Clearly that hadn’t happened, because two men strode into the trading post and started toward the counter where Pete stood.
Through the thick spectacles that perched on his nose with a ribbon attaching them to his collar, he recognized the newcomers. Deaver and Manning. Seeing them here again made a cold ball of apprehension form in the pit of Pete’s ample belly.
“Mein herrs,” Pete greeted them. “I did not expect to see you again so soon.”

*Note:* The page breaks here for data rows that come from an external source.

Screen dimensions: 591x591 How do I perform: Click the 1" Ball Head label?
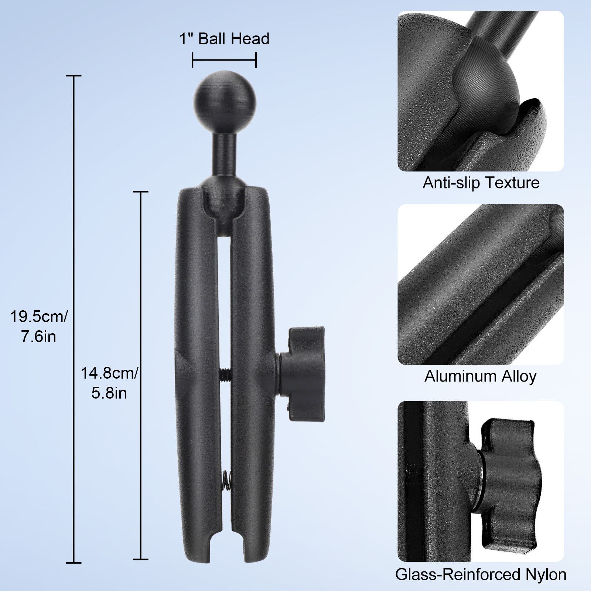click(x=224, y=39)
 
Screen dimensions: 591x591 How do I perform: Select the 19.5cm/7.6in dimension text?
click(x=38, y=327)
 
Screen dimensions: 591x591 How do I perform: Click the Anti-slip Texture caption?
click(x=481, y=183)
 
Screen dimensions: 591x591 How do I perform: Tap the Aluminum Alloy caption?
click(x=480, y=376)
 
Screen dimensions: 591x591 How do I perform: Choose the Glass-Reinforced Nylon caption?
click(x=481, y=574)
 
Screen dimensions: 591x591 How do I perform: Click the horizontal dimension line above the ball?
click(x=224, y=60)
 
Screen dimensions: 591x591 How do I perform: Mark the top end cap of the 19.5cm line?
click(x=74, y=76)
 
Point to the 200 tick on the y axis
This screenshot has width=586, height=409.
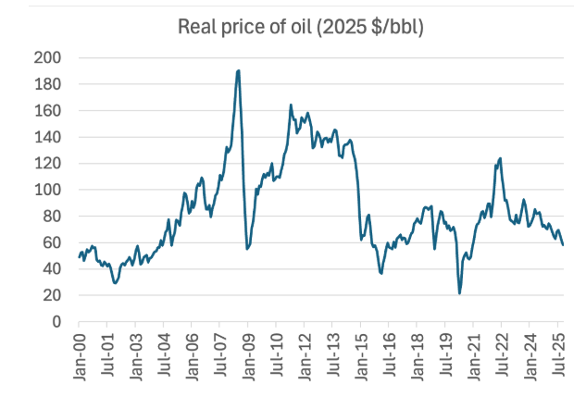(47, 57)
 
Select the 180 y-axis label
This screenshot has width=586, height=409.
(47, 84)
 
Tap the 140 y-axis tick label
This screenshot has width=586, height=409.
(47, 137)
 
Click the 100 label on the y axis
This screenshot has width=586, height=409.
(47, 190)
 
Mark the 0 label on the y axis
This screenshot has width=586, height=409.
(55, 322)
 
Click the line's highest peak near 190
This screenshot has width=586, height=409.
(239, 70)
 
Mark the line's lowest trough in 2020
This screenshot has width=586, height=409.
(459, 293)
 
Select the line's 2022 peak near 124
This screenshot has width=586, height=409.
(500, 158)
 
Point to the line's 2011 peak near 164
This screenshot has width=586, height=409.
(291, 105)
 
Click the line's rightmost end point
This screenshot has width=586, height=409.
(563, 244)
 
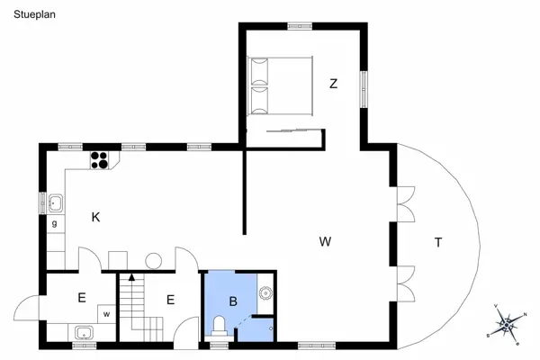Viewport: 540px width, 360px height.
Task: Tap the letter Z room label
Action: (x=333, y=84)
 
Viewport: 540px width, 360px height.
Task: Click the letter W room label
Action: (x=326, y=241)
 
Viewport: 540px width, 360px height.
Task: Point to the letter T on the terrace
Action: (x=438, y=241)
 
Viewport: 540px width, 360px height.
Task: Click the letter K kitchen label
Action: (x=95, y=217)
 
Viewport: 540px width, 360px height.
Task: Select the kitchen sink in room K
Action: (x=56, y=202)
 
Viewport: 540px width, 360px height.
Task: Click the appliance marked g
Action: (x=55, y=223)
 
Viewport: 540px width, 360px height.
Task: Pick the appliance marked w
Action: (x=106, y=314)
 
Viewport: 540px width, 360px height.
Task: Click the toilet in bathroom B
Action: (x=219, y=325)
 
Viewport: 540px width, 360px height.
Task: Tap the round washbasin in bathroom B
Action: (x=266, y=292)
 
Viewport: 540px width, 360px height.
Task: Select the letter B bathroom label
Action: (x=232, y=302)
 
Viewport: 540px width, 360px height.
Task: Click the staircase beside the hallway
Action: (x=137, y=306)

“I’ll bet you didn’t,” Deaver said. His hat was thumbed back so that his thatch of straw-colored hair stuck out from under it. “I realized that we forgot something when we left this afternoon.”
“Oh? What was that?”
“We forgot to ask you if you know where Preacher and his friends are goin’.”

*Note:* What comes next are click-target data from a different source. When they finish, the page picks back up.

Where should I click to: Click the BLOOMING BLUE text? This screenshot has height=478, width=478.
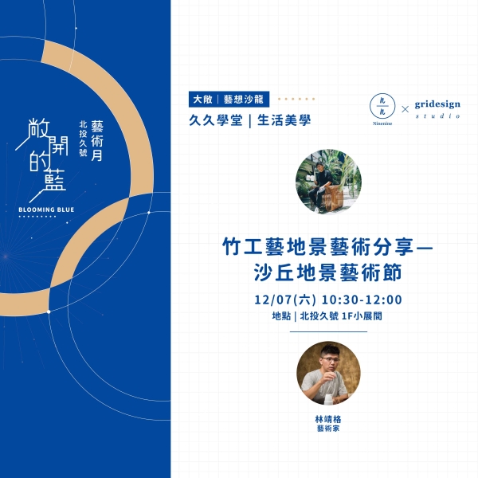click(46, 210)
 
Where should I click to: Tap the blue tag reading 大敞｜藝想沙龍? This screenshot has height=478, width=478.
click(229, 99)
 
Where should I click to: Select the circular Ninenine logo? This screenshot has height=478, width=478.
click(382, 106)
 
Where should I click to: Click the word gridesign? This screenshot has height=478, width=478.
click(437, 104)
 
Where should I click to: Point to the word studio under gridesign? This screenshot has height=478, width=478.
click(437, 116)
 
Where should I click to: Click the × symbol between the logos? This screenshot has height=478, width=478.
click(405, 109)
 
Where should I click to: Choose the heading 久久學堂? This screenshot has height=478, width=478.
click(216, 120)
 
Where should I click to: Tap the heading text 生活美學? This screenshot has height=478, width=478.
click(284, 120)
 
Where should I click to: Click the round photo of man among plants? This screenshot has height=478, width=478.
click(328, 182)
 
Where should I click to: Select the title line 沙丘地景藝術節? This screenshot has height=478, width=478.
click(327, 272)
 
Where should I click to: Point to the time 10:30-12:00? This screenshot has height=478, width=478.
click(362, 300)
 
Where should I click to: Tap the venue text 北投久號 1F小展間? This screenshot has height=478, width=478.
click(341, 316)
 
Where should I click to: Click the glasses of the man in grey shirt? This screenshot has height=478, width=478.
click(331, 360)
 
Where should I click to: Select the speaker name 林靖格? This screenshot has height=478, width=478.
click(328, 419)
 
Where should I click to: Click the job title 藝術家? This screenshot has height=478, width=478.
click(328, 429)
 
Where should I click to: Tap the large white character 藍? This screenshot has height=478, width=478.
click(54, 179)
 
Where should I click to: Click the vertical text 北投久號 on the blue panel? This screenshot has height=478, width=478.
click(83, 139)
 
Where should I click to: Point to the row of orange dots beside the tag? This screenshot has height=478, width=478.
click(296, 99)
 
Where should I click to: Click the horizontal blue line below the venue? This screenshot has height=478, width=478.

Pete placed both hands flat on the counter and leaned forward slightly. He shook his head from side to side, even though he had heard Preacher say that they were going to the village of Chief Bent Leg of the Assiniboine.
If he told that to Deaver and Manning, though, they might follow Preacher and the other men and cause more trouble. Pete didn’t want that.
“They never mentioned where they were going,” he said. “They just bought some supplies from me and rode out.”
“Did you see which direction they headed?”
“Nein. No.”
Deaver smiled and shook his head.
“Now, see, Pete, I’ve got a problem. I think you might be lyin’ to me.”
“You have no right to speak to me in such a way,” Pete said with an angry glare.
“Oh, I’ll talk to you any way I want, you big fat Dutchman.” Deaver flicked a glance at Manning and nodded.
Pete knew he was in trouble. He started to straighten and reach under the counter for the shotgun he had placed there earlier, but before he could move, Manning whipped out a hunting knife and plunged it down into the back of Pete’s right hand. The point of the blade penetrated cleanly all the way through the hand and buried itself in the wood, pinning Pete to the counter.
Pete let out a bellow of pain and tried for the shotgun with his other hand. Before he could reach it, Deaver brought out a pistol and fired.